Source data:
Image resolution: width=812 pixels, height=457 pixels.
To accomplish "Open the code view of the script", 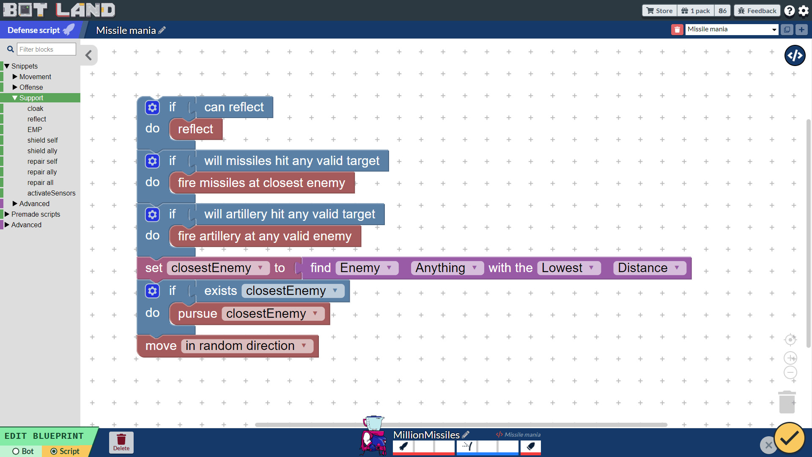I will click(795, 55).
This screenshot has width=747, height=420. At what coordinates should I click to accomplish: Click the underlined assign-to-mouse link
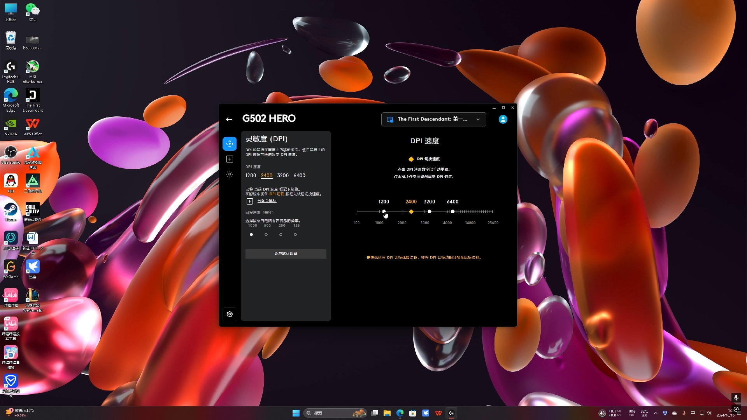coord(267,201)
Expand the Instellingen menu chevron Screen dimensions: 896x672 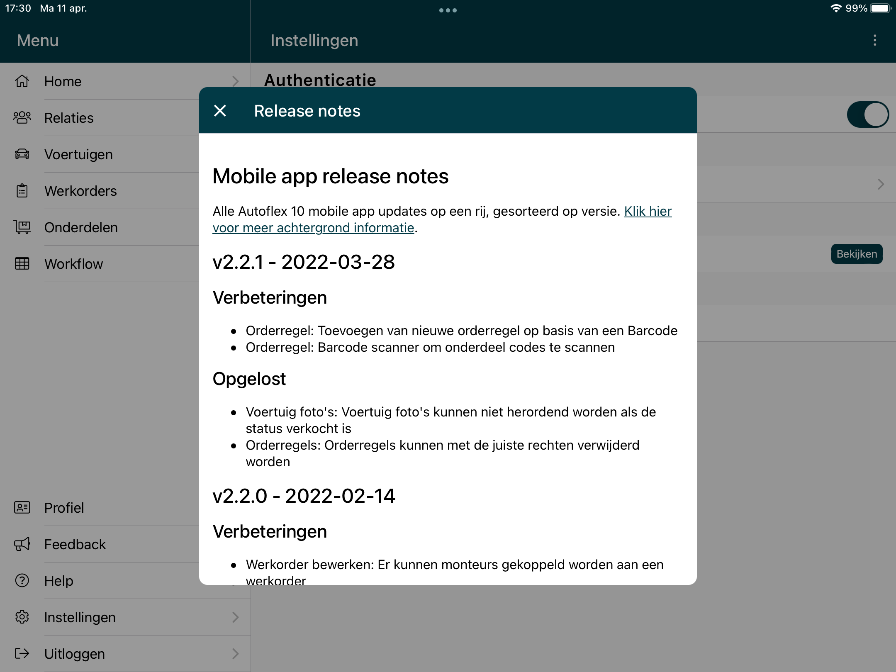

▶ _PROBLEM DESCRIPTION_: Please return only the lines running from the line with "This screenshot has" to the final line of the data, both included, exactly and without any pictures.

▶ _REPLY_:
This screenshot has width=747, height=420. At what coordinates should I click to accomplish: Click the underlined assign-to-mouse link
coord(267,201)
Expand the Instellingen menu chevron Screen dimensions: 896x672 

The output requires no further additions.